The beauty industry is responding to seasonality with new approaches and opportunities, as consumers notice that their skin and hair needs change under different climate conditions. Consumers continuously look for products to satisfy their changing needs year-round. Beauty brands and retailers should develop and market seasonally appropriate products to satisfy the needs of beauty shoppers. The following are some opportunities for innovation within this category:

Timing of Products

While seasonality implies that beauty products vary by season, consumers are buying different products for use during night versus day, between seasons, and year-round.

Season by Season

  • Different seasons lead to varying beauty issues and remedies. In the summer, consumers suffer from hair issues like damage due to sun and frizz from high humidity. An example of a summer hair remedy is a kit designed to be used over three weeks to provide intense hydration.

Between Seasons

  • Seasonal facial skincare launches have risen from 0.5% of global launches in 2009 to 1.2% in 2014.

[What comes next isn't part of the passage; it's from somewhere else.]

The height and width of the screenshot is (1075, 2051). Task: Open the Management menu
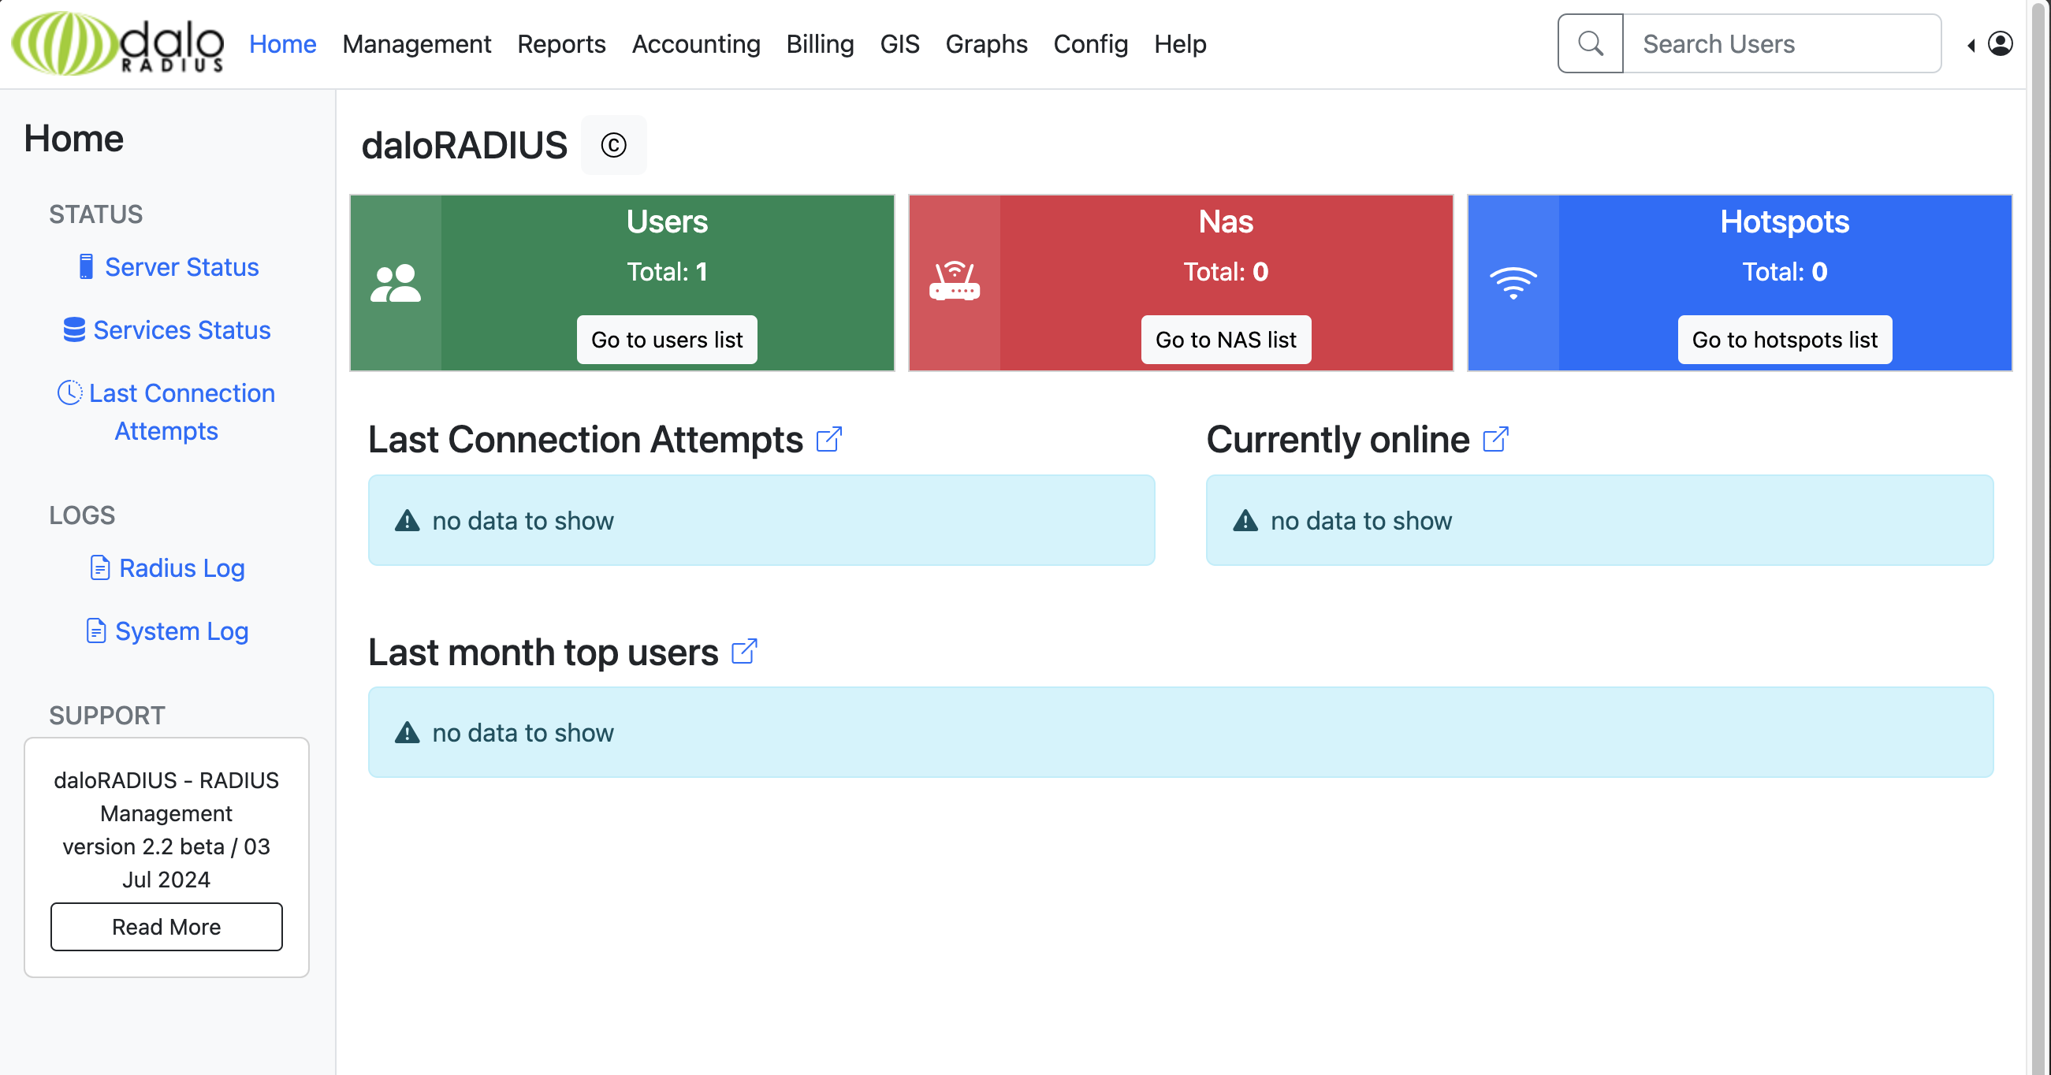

A number of these launches claim to help the skin adjust to the change of seasons. These products vary by recommended usage time, such as a 21-day treatment or four-week intensive moisturizing care.

Night vs. Day

  • Beauty brands can create products for use specifically during the day or night. For instance, intensive night lip treatments help consumers hydrate lips that are dry and damaged from winter weather.


  • 73% of people aged 55+ think their skin needs moisturizing year round. Body-care products should target these consumers by developing year-round products rather than just winter options.

Changing Consumer Behavior

Brands can find success by targeting specific consumer needs and educating consumers about important beauty habits.

New Formats

  • 86% of U.S. men prefer their daily grooming routine to be as simple as possible. Potential new formats for men include pre and after electric shave wet wipes designed with ease in mind.

Sun Protection Behavior

  • 35% of U.S. sun care consumers only use SPF if they are going to spend most of the day outdoors in the sun. However, sunscreen is important year-round and there are several options to protect the skin from under different climate conditions. Education about safe SPF practices is important for sun protection brands.

The Emotional Factor

Aroma can greatly impact peoples’ moods, and the fragrance industry is responding with different products. 67% of U.S. fragrance users would be interested in scents that influence their mood or relieve stress; 23% would pay more for them. Some other opportunities for innovation include fragrances with heating or cooling benefits, and scents with skincare benefits.


Seasonality offers the beauty industry new opportunities to target specific demands. Beauty brands can glean insights about consumer behavior to develop more seasonal products and use creative strategies to convince consumers that their products are both necessary and effective.

Magazines are often a go-to resource for trends and beauty advice. Advertisers can join the conversation to promote seasonally appropriate products in a complimentary editorial environment.

Online, consumers spend time researching the next big beauty craze to improve their regimen.

  • Target them via weather targeting on particularly hot or humid days to remind them of special hair control products, or on cold and dry days to hammer home the importance of intense lip moisturizer.
  • Use day part technology to reach them with relevant products that enhance their ritual at key times of the day.